EXERCISE
Transcribe the listing below word for word but skip its images.

DATA FOR ANALYSIS
-- Opening Marker --

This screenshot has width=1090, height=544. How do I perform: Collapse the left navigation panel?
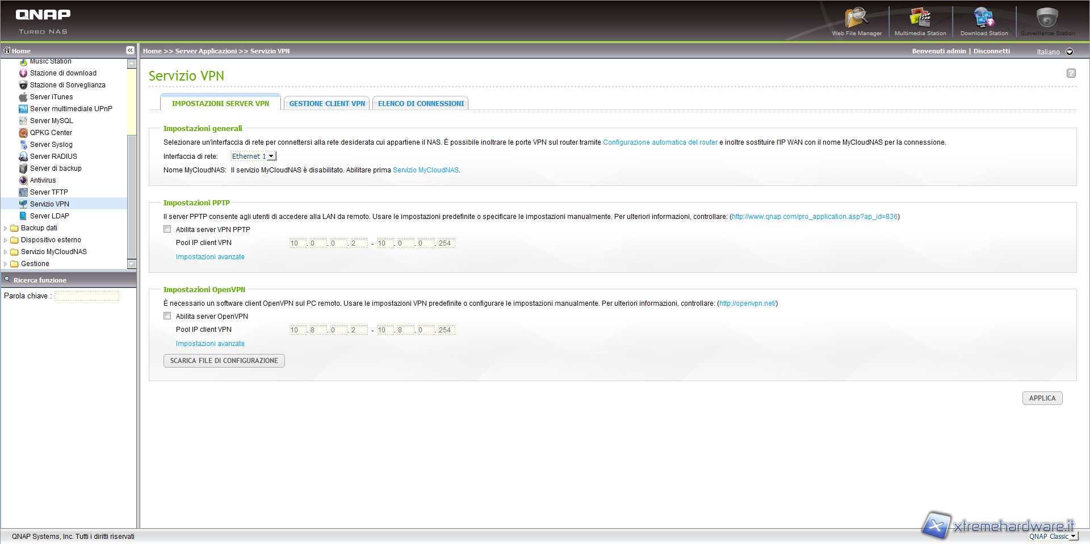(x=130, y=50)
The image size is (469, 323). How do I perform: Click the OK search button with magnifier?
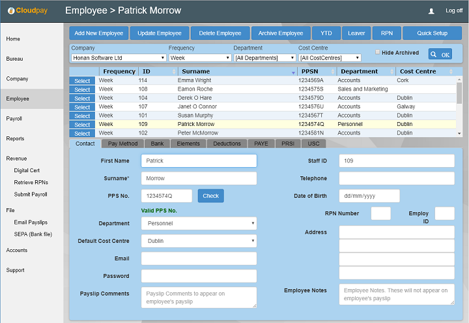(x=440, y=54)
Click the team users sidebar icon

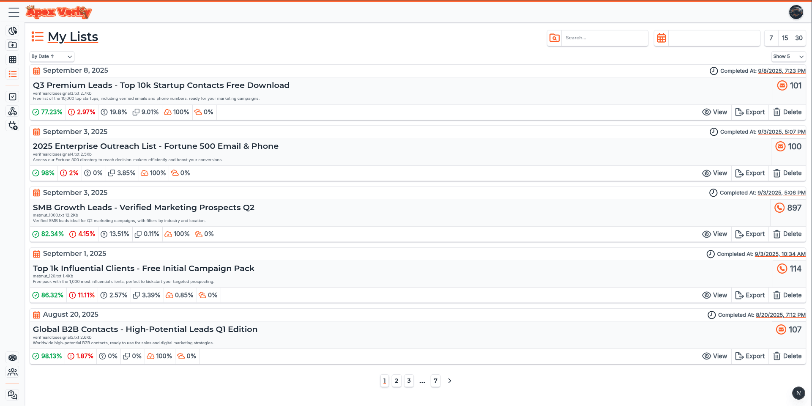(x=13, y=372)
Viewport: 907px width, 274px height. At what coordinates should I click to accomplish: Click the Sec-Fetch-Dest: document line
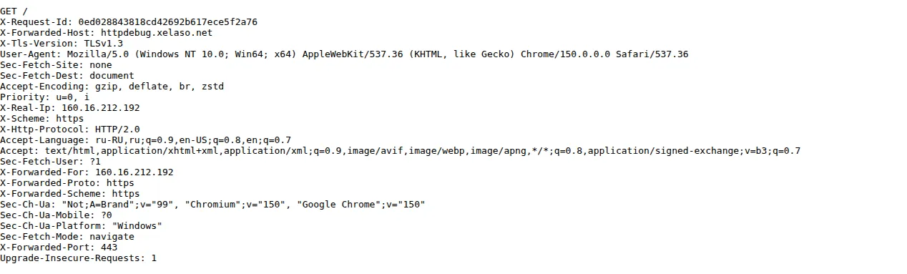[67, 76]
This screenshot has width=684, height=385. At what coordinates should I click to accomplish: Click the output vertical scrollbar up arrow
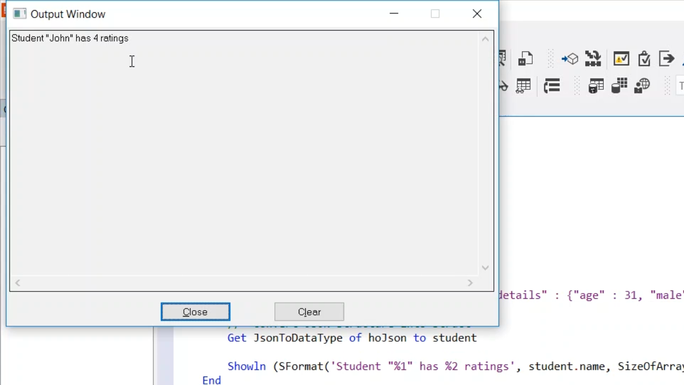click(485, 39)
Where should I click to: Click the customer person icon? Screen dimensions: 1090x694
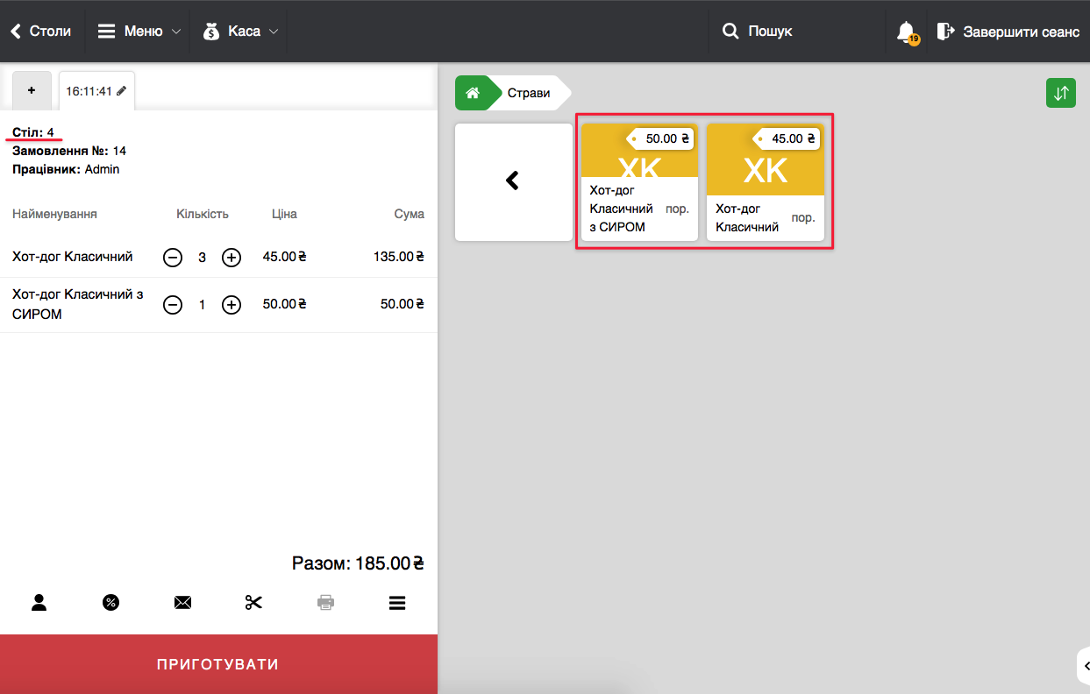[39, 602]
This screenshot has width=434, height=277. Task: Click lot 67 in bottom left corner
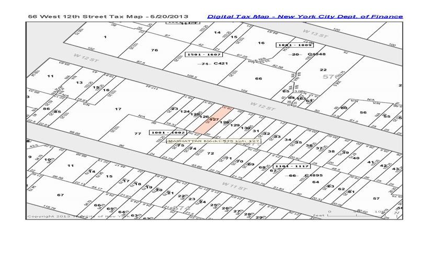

-- Closing Marker --

SOLUTION TO THIS TASK
This screenshot has width=1090, height=544. How do I perform: Collapse the left navigation panel?
(x=130, y=50)
The image size is (469, 323). How do I perform: Click the OK search button with magnifier?
(x=440, y=54)
Click the team users sidebar icon

(x=13, y=372)
Viewport: 907px width, 274px height. At what coordinates should I click to accomplish: Click the Sec-Fetch-Dest: document line
[67, 76]
This screenshot has width=684, height=385. At what coordinates should I click to accomplish: Click the output vertical scrollbar up arrow
click(485, 39)
Where should I click to: Click the customer person icon? Screen dimensions: 1090x694
[39, 602]
This screenshot has width=434, height=277. Task: Click lot 67 in bottom left corner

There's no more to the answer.